US hotels close in on record expansion cycle figure after further year-on-year RevPAR growth in Jan-2019

The US hotel industry reported positive results in the three key performance metrics during Jan-2019, according to data from benchmarking specialist STR. The industry has now posted year-over-year revenue per available room (RevPAR) growth for 106 of the past 107 months. The longest overall expansion cycle in industry history lasted 112 months from Dec-1991 through Mar-2001.


Summary:

  • The US hotel industry reported positive results in the three key performance metrics during Jan-2019, according to data from benchmarking specialist STR;
  • The industry once again set a demand record with more room nights sold than any other January on record, but overall performance growth was again muted;
  • The annual American Football Super Bowl retains a profound effect on hotel rates.

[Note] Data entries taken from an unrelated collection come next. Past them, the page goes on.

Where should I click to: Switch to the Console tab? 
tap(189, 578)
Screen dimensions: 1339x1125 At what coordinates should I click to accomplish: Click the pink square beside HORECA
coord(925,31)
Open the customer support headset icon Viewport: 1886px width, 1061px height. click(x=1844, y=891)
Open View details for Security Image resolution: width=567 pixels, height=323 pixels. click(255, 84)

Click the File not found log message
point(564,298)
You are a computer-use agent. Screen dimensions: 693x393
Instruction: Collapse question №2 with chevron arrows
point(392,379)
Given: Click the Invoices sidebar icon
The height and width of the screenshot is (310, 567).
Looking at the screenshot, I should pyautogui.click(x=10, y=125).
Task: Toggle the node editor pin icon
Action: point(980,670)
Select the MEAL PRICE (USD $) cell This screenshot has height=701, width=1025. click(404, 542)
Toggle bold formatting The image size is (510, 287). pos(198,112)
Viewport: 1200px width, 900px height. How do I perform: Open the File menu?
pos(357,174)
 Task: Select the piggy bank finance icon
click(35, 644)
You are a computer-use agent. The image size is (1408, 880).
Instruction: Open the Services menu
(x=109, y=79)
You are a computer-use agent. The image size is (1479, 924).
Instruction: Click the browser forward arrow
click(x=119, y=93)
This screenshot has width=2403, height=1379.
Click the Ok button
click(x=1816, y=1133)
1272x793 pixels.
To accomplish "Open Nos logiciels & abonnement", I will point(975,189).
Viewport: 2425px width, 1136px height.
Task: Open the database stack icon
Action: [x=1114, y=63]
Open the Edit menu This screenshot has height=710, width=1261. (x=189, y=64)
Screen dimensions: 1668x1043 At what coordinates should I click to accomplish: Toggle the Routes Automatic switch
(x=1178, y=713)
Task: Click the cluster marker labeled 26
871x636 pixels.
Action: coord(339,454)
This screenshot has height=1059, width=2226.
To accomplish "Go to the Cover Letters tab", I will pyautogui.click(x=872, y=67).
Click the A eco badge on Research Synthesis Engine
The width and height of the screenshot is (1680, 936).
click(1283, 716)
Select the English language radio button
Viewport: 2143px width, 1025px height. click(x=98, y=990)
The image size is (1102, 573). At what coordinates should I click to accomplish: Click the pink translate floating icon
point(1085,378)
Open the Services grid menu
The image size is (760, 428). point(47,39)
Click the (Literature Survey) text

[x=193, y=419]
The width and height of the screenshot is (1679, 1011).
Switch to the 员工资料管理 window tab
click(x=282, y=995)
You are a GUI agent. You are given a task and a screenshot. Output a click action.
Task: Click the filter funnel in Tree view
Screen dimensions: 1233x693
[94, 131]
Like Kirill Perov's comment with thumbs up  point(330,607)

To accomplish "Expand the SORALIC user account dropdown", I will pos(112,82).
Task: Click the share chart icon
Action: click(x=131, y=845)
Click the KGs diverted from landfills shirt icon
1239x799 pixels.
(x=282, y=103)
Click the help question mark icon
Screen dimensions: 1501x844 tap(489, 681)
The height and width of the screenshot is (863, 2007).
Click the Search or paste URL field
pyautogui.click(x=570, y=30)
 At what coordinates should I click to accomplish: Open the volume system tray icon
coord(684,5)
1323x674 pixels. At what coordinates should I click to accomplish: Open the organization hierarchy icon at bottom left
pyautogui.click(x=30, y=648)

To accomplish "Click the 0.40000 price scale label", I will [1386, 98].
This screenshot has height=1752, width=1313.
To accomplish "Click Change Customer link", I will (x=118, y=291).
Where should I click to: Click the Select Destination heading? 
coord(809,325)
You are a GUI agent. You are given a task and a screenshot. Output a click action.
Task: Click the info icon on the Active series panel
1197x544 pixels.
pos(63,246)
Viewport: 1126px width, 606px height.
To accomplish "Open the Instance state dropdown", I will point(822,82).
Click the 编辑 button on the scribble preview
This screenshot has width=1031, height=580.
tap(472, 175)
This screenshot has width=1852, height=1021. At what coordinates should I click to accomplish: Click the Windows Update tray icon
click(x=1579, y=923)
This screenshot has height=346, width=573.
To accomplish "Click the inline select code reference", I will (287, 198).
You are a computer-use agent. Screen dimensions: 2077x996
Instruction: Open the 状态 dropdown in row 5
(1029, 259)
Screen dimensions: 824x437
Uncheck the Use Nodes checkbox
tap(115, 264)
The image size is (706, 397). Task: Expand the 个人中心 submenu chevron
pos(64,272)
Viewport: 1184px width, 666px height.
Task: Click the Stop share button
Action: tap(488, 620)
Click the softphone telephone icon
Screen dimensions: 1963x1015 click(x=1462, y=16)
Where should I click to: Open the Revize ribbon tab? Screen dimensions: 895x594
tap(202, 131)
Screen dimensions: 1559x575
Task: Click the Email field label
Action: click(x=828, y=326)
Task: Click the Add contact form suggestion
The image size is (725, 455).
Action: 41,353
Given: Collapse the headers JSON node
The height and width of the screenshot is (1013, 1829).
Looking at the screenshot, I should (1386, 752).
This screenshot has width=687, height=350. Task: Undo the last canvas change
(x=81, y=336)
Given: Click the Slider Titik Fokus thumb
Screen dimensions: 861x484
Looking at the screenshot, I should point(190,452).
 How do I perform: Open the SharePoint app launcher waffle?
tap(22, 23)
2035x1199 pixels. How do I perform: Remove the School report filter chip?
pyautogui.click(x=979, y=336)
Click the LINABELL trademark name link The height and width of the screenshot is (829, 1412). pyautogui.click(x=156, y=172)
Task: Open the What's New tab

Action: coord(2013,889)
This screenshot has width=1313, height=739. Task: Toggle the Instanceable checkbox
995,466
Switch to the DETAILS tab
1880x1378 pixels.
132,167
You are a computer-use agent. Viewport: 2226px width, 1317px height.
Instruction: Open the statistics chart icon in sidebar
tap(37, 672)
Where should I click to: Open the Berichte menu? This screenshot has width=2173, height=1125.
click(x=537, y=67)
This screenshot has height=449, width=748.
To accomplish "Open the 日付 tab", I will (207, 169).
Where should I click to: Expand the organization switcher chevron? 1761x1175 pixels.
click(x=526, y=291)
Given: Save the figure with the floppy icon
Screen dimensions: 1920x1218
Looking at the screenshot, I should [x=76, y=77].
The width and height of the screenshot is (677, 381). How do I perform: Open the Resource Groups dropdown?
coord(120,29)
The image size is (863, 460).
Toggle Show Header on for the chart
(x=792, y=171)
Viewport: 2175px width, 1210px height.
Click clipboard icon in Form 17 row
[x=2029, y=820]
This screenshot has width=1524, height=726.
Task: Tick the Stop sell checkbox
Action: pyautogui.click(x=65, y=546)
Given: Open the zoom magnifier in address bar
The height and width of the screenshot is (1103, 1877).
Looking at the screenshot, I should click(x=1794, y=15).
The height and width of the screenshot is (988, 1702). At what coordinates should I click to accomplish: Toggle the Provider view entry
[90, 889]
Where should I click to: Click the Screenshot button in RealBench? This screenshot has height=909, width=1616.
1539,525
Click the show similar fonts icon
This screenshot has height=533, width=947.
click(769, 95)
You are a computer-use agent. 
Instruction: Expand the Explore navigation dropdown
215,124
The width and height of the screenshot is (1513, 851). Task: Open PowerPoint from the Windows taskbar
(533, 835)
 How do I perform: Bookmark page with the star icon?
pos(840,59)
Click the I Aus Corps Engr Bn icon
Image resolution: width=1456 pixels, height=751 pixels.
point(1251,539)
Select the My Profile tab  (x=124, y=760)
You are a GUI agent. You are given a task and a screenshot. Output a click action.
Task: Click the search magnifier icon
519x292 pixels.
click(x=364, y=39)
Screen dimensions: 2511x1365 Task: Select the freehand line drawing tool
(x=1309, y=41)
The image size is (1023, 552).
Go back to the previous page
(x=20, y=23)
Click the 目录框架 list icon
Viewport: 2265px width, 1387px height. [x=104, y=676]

In a year-over-year comparison with January 2018, the industry posted an occupancy rise of +0.7% to 54.8%, a +0.8% rise in average daily rate (ADR) to USD124.39 and a +1.5% increase in RevPAR to USD68.13.

The industry once again set a demand record with more room nights sold than any other January on record, but overall performance growth was again muted, specifically on the rate side, with the lowest increase in ADR since July 2010. “Our projections for the year remain the same – good, not great performance, thanks in large part to tepid ADR growth,” notes Jan Freitag, STR’s senior VP of lodging insights.

Among the Top 25 Markets, San Francisco/San Mateo, California, reported the highest jump in RevPAR (+12.0% to USD220.88), which was due to the only double-digit increase in ADR (+12.6% to USD302.68). New Orleans, Louisiana, experienced the largest rise in occupancy (+5.7% to 64.5%), while Phoenix, Arizona, saw the second-largest increases in occupancy (+5.2% to 73.6%) and RevPAR (+10.6% to USD111.07).

The annual American Football Super Bowl retains a profound effect on hotel rates. Last year’s host, Minneapolis/St. Paul, Minnesota, reported the other largest drop in RevPAR (-17.2% to USD54.13) in Jan-2019, primarily because of the only double-digit decrease in ADR (-10.2% to US$105.26). At the other end of the scale, initial STR data for Feb-2019 show positive signs in key hotel metrics.

For the week of 3-Feb-209 to 9-Feb-2019, hotel occupancy across the US was up 0.2% year-on-year to 59.9% while ADR increased to USD126.68. RevPAR grew 1.7% year-on-year to USD75.84, and among the top 25 markets was Atlanta, host to the 2019 Super Bowl. Its RevPAR increased by a third (33.2%) year-on-year to USD101.45, due to a rise in ADR of 31.9% to USD147.83.

Hotel transactions across the US hit a decade high, but are expected to slip this year. Data from the Hotel Transaction Almanac produced by STR’s Consulting & Analytics office and Hotel Brokers International (HBI), records a total of 707 property sales last year totalling USD29.5 billion and made 2018 the most active year for hotel transactions since 2007. The total number of transactions grew 25% from 2017, while sales volume was up 49% from the previous year.

“We’re near the peak of the cycle right now where there is opportunity for very large profits,” says Joseph Rael, STR’s senior director of consulting & analytics. “Buyers feel that they can pick up strong short-term returns and gain an asset in an attractive market, while owners like the large valuations with economic uncertainty on the horizon.”

The study found Washington DC was the most active market with 27 transactions at an average price per room of USD265,000, while Atlanta ranked second with 23 sales. Miami achieved the highest price per room at USD539,000, followed by New York City at USD505,000.

The highest priced individual property transaction was the Waldorf Astoria Grand Wailea, which sold for USD1.1 billion – this price ranked second all-time among individual sales included in the Hotel Transaction Almanac. The four next highest priced sales, all above USD400 million, came in San Antonio, New York City, Miami Beach and Phoenix.

Hotel companies accounted for 26% of acquisitions with known buyers in 2018, up from 18% in 2017. Sales to foreign investors more than doubled from 32 in 2017 to 72 in 2018. Private-equity firms saw the greatest growth in 2018 of all buyer types, up from 31 transactions in 2017 to 114 in 2018.

“We expect less transaction activity in 2019 with asset pricing similar to the levels from 2018,” predicts Mr Rael. “Strong projected operating fundamentals should be balanced by increased rates and broader economic concerns.”

Meanwhile, a new survey by Luxury-Hotels.com has named The Ritz-Carlton as the most expensive hotel in New Orleans, after comparing prices at every luxury hotel in New Orleans during Feb-2019 and Mar-2019, the two months when hotel rates in the city peak each year.

At USD386 for the least expensive double-room, the Ritz-Carlton, set within a historic building in the heart of New Orleans’ French Quarter, was 10% more expensive than any other property in the city. Soniat House, a historic boutique property also in the French Quarter, came out as the second most expensive hotel with a rate of USD350 per night for the most affordable room.